#### RECORDS FOR THIS EXERCISE:
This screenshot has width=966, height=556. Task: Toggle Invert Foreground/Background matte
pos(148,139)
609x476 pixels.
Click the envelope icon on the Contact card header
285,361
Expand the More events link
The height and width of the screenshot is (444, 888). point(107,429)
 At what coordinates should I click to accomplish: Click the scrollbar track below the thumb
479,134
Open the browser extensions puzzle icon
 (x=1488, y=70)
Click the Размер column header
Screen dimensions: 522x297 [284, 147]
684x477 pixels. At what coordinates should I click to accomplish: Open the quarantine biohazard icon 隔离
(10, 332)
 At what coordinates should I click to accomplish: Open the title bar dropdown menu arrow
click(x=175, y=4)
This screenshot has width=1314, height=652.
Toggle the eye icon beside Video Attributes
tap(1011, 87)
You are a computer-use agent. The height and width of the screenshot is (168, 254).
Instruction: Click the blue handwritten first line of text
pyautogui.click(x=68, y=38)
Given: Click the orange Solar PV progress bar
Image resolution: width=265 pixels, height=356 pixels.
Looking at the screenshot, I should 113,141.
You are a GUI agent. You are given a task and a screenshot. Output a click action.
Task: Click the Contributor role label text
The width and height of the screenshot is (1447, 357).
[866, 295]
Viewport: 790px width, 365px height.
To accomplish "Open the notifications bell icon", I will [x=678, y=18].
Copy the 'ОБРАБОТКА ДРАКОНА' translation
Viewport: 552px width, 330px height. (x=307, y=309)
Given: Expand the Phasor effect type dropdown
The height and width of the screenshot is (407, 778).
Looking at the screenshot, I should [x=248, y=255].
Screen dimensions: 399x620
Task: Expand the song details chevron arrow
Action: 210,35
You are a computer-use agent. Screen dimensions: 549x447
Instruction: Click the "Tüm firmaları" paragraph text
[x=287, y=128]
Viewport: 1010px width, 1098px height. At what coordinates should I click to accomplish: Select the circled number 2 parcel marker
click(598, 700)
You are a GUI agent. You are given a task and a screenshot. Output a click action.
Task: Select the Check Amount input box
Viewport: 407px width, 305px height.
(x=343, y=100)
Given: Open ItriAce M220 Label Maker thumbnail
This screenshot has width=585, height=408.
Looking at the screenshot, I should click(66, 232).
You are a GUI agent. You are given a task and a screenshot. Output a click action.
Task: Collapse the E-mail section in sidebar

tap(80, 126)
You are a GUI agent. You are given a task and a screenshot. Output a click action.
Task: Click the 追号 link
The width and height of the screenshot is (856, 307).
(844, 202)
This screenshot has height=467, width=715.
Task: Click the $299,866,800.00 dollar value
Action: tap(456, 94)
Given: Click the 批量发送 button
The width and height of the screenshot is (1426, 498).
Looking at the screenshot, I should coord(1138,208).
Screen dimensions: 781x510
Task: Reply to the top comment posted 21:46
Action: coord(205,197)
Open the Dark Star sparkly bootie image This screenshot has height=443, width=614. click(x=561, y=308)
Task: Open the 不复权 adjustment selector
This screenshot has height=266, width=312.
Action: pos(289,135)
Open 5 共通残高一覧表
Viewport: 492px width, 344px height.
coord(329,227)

#### WHAT IS EXPECTED:
Where does the string "computer" occur in the listing above? Return every line that contains it.

#### EXERCISE OUTPUT:
You are a computer-use agent. The height and width of the screenshot is (168, 254).
You are a computer-use agent. Screen dimensions: 549x447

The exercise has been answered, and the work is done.